#### PASSAGE ####

BackHeritage » Vietnam » Mang Thít, Vĩnh Long's 'Kingdom of Brick Kilns,' Is on Its Last Legs

Mang Thít, Vĩnh Long's 'Kingdom of Brick Kilns,' Is on Its Last Legs

Along the rivers and canals of Mang Thít, clouds of smoke from the Mekong Delta’s last brick kilns languidly stream into the air.

For the longest time, clay brick-making was very common tradecraft in southwestern provinces. It thrived the most in Đồng Tháp, Vĩnh Long, and An Giang. Rich clay deposits, combined with a dense network of waterways, helped create a robust hub ideal for brick production and distribution.

Through specialized craft villages, these brick kilns offered abundant work and a good way to earn a living for locals. Rivers and canals were filled with vessels transporting these building blocks, and with them, the region’s culture and way of life to locations across the country.

Among these communes was the district of Mang Thít, Vĩnh Long, once heralded as the south’s “Kingdom of Bricks.” In its heyday in the 1990s, the village fired up over 1,500 kilns to create roof tiles which were highly sought-after for their mineral content and baking technique.

But Vietnam’s pottery pinnacle faces obscurity in light of engineering advances and environmental concerns. Some abandoned brickyards are reclaimed by moss, vines and time, crumbling in obsolescence like long-forgotten ruins.

The gift of brick-making was "bestowed" upon the people of Mang Thít by the Mekong River. The nine river distributaries pick up silt from far upstream, course it through basins across the land, and deposit it at its final stop to terraform the Mekong Delta into a massive flatland. And from the river sediments, humans shaped and constructed materials to assemble shelters of their own.

At clay pits, miners dig through meters of soil to reach the dense layer of clay. In the past, a good number of men became người cạp đất (lit: dirt scraper) — meaning to scrape clay and sell it to brickyards. Miners were supervised and clocked in and out by pit owners and received their pay at the end of the day based on the number of barrels they quarried. Once so commonplace it entered the local lexicon, the term has faded into obscurity as fewer and fewer Mang Thít natives are getting into the business of “eating dirt” when excavators can do a more efficient job.

The clay’s transformation begins when it gets mixed with sand using a ratio determined by the brick mason. The mixture is poured into molds to be shaped into bricks, tiles, pots, and other products. The kneading and molding of clay used to be completed manually, but machines have also taken over these processes, minimizing the time and effort needed.

Once the bricks have dried into a russet color, they are placed in a kiln to be tempered. Well-honed craftsmen arrange the slabs in such a way that heat is distributed evenly, giving them a uniform color and texture. Rice husks have traditionally been used to fuel kilns, but some yards are also experimenting with electric furnaces. The mason watches and keeps the chamber ablaze for about a week. On the seventh day, when the temperature reaches 900°C, the fire is put out, and the peephole is sealed shut with clay so that the bricks can cool down until the kiln is reopened. Baked bricks shed their earthy brownish tint and don a new coat the color of sunrise, emboldened by their fervent gestation.

####

TO BE DONE:
**A)** According to the Mang Thít brick kiln article, how many kilns did the village fire up in its 1990s heyday?
**B)** Write the next part of the Mang Thít brick kiln article, picking up after its final sentence.
The records have no connection to the Mang Thít brick kiln article.

#### SUPPLIED MATERIAL ####

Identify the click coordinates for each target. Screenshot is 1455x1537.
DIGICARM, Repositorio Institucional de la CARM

####
#### SUPPLIED MATERIAL ####

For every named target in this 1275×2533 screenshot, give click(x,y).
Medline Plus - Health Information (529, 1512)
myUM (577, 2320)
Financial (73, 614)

####

TASK RESPONSES:
**A)** Over 1,500 kilns.

**B)**
In front of each kiln is a small altar, or as explained by the craftsmen, a shrine for the “god of the kiln.” Workers believe that everything is protected by the divine, thus the worship of such divinity can mitigate the turbulence of their profession, and fill the sleepless nights spent next to the burning kiln. The perpetual cycle of opening and closing the kiln mirrors the life of these brick masons. They establish a sacred bond with their kiln and its fiery life stages, trusting that the kiln, a spiritual entity, will protect those who keep its fire burning.

But the flame that keeps these brickyards going is slowly being extinguished. Craft villages such as Mang Thít are under immense pressure to adapt as better alternatives begin to compete with traditional bricks, while criticism regarding the environmental impact of emissions from masonry activities is also curbing ongoing production. At the crossroads of a society in transition, what remains of a prosperous kingdom is the debris of its former glory, and soon to be the remnants of a distant past.

But not all hope is lost. Around the world, decommissioned industrial structures are sometimes preserved and rehabilitated to serve new functions, gaining new lives as galleries, cultural attractions, and art studios. The architectural treasure of Mang Thít, too, awaits its chance at a metamorphosis into a recognized modern architectural heritage.

Until official acknowledgment comes, the village remains faithful to what it has been doing for the past decades: baking bricks to build the country while serving as a witness to how the people of Vĩnh Long innovate, live, and love through the eras.

If you ever have the chance to travel on the waters connecting Cái Bè, Vĩnh Long, and Cần Thơ, be on the lookout for the banks of Mang Thít where the village’s chimneys still hum a century-old work song, binding soil into homes, and bidding river-farers luck on their voyage into the heart of the Mekong.

This article was published as part of a content collaboration between Saigoneer and Architecture Excursions (Tản Mạn Kiến Trúc), an independent collective focused on Vietnam’s urban heritage, especially of southern Vietnam. To find out more about Tản Mạn Kiến Trúc’s work, visit their Facebook page here.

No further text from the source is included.